*Ahem*

Nov 05, 2007 22:24

It's weekly ranting time!

To the people who don't seem to understand the use of turn signals: Go back to driver's ed. Reread the part of the manual where it says "You must signal before you change lanes, make a turn or pull in front of another vehicle." USE YOUR TURN SIGNALS. And if I hear the crap explanation of "I don't signal because then no one will let me in" one more time, I'm going to scream. If you don't signal, no one knows what you're going to do and it becomes even more dangerous.

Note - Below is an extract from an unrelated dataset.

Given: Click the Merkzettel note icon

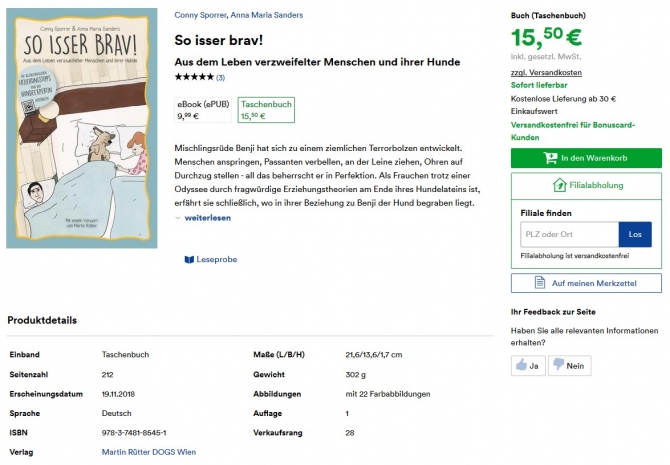Looking at the screenshot, I should click(540, 283).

To people who insist on tailgating me when I'm doing 5 over the limit: LEARN TO READ THE DAMN SPEED LIMIT SIGNS. They aren't suggestions, they're maximum safe speeds. I am not going to drive 15 miles over the limit just because you're late, impatient, illiterate, or just an asshole. I don't care if "everyone" does it, you're still breaking the law and forcing me to break the law just to keep from being involved in an accident. And don't pass me on the right in a freaking turn lane.

To the Park police: WHY THE HELL CAN'T YOU PATROL THE PARKWAY? Believe me, you'd make a lot of money in tickets if you sat out there once in a while. And you might be able to stop

THE IDIOT BICYCLISTS who insist on riding ON THE PARKWAY despite the fact that there is a perfectly good paved bikepath right next to the road. You people are a menace. You're slowing down everyone else because you're going 18 in a 45 zone. The damn bikepath is there for a reason, and it's to keep you off the road, where you obviously do not belong.

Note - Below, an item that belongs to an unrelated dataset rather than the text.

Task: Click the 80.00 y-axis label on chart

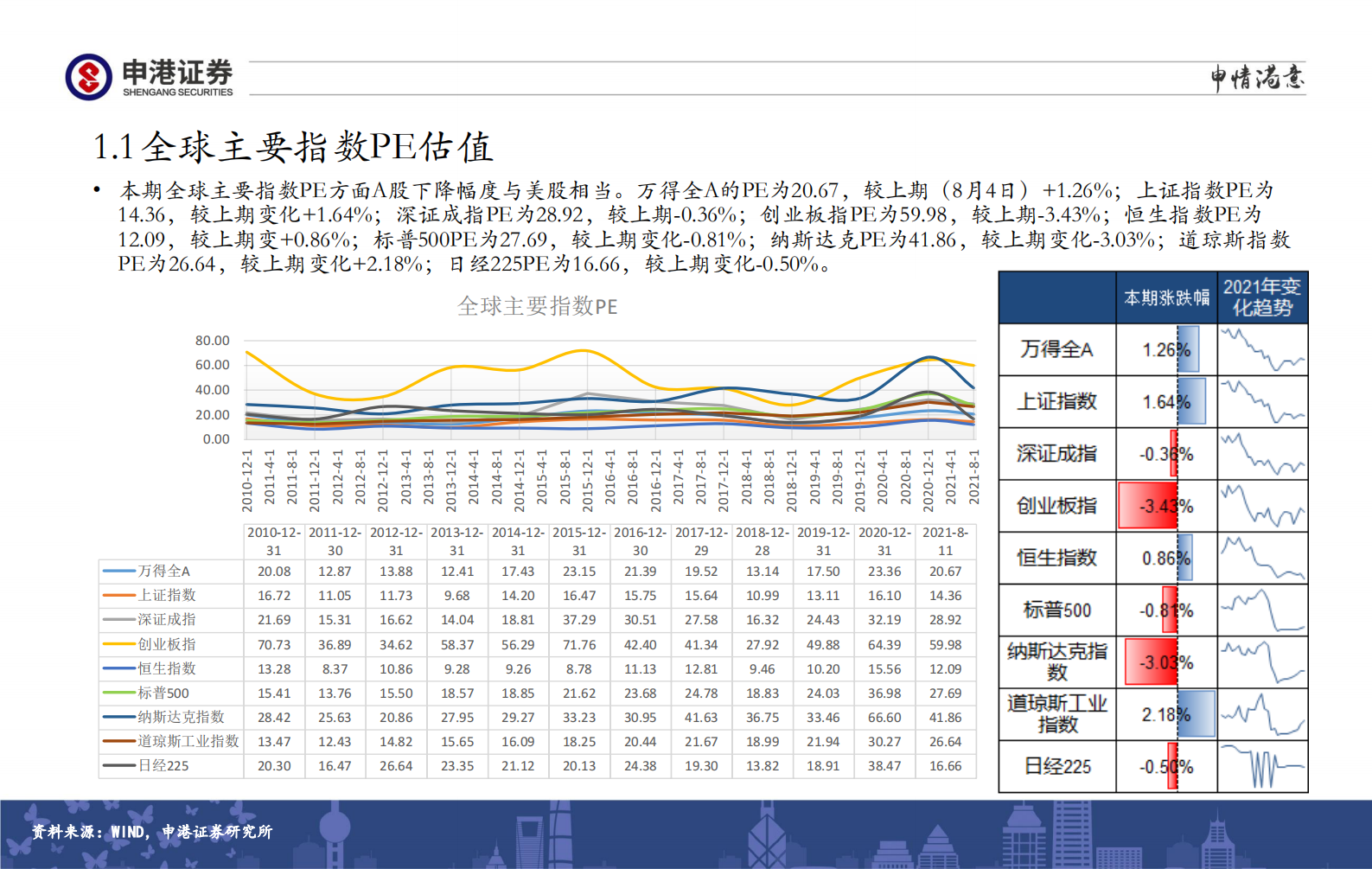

And, on a less traffic oriented note,

To the electrical wiring in my office building: You suck. All I wanted was a nice space heater so I wouldn't freeze to death, and all I got was a nice embarrassing episode of having tripped a circuit breaker and shut down all the computers on the floor. Now I'm going to be cold and embarrassed.

To the person who turned off the furnace last week: Oh, come on. Could you possibly be more childish? Just because you feel like wearing a suit and tie to work doesn't give you supreme executive power over the thermostat, which happens to be in my office. If you're hot, open a freaking window and don't make decisions for the rest of the building, you jerk. And stop coming into my office and leaning over me whenever you feel like adjusting the damn temperature! I swear one day I will set it to 72 and then break the control for good.

To the person with the Ohio State fight song as their ringtone: Your day will come, my friend. And then I shall play "Hail to the Victors" incessantly and laugh.

To my face: STOP HAVING ACNE. I hate wearing foundation. I want normal skin. I am 22 and I am tired of looking like a pizza.

This ends our regularly scheduled rant.